UN Event Highlights the Importance of Family Stability

By | February 14, 2019

NEW YORK, February 15 (C-Fam) Member states and pro-family organizations hosted a panel discussion on the importance of family stability at UN headquarters this week.

“Policies to strengthen and protect the family are really a matter of life and death for hundreds of millions of people around the world,” said Austin Ruse, the president of the Center for Family and Human Rights, publisher of the Friday Fax, and moderator of the event.

“The family is the most important and sometimes only source of social protection for over seventy percent of the world’s people,” Ruse said.

Andrei Dapkiunas, the Deputy Minister of Foreign Affairs of Belarus, called on governments to develop policies that promote family values, marriage, fatherhood, and motherhood.

Egypt’s UN Ambassador, Mohamed Edrees, lamented attempts to marginalize the family at the United Nations.

“It is very disappointing to see that there are attempts to withdraw the theme of the family from the UN agenda, or to dilute for the sake of other controversial issues. These controversial issues don’t have any reference in international human rights law,” he said, referring to the LGBT agenda.

Annie Franklin, Director of International Activities for Family Watch International, highlighted how protection and support for the family is required by the most widely ratified international treaties.

Mark Regnerus, Professor of Sociology at the University of Texas at Austin, presented research on monogamous family norms. The research shows how they spread from Europe through the world because of their competitive advantage in generating wealth and wellbeing.

“Families don’t just benefit from social protection, they are social protection,” he said.

He also warned that new generations were failing to renew this social protection resource.

“It is possible we are living off the credit accrued from the marriages of our grandparents and our great-grandparents,” he said.

Susan Yoshihara, Senior Vice President for Research of the Center for Family and Human Rights, said the family was also essential to international stability.
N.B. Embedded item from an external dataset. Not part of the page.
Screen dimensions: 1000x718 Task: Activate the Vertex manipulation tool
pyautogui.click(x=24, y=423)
The family is relied upon to “prevent and resolve conflict, provide resilient communities, and for rehabilitation after conflict,” she explained.

Yoshihara talked about Nobel Peace Prize winner Nadia Murad and her account of captivity by ISIS in “The Last Girl.” Before her capture, during her capture, and for her very escape, Yoshihara said, “the family was at the center of her experience.”

Yoshihara also blamed the “long siege against family formation” from the U.S. government and the abortion and family planning industry for global security threats.

These were instituted by John F. Kennedy ostensibly to make the world safer and to protect the environment. If anything, Yoshihara said, the world is less safe because of fertility decline.

Many countries have “closing windows of opportunities to use big armies.”  Their populations are shrinking, and they are becoming aggressive as a result.

The event, titled “The Importance of Family Stability to Social Protection and Achieving Sustainable Development,” was a side event of the UN Commission for Social Development and was hosted by the twenty-five UN member states of the Group of Friends of the Family. Civil Society for the Family, a coalition of over two-hundred organizations that promotes the family in international law and policy, co-sponsored the event. It can be watched on the UN website.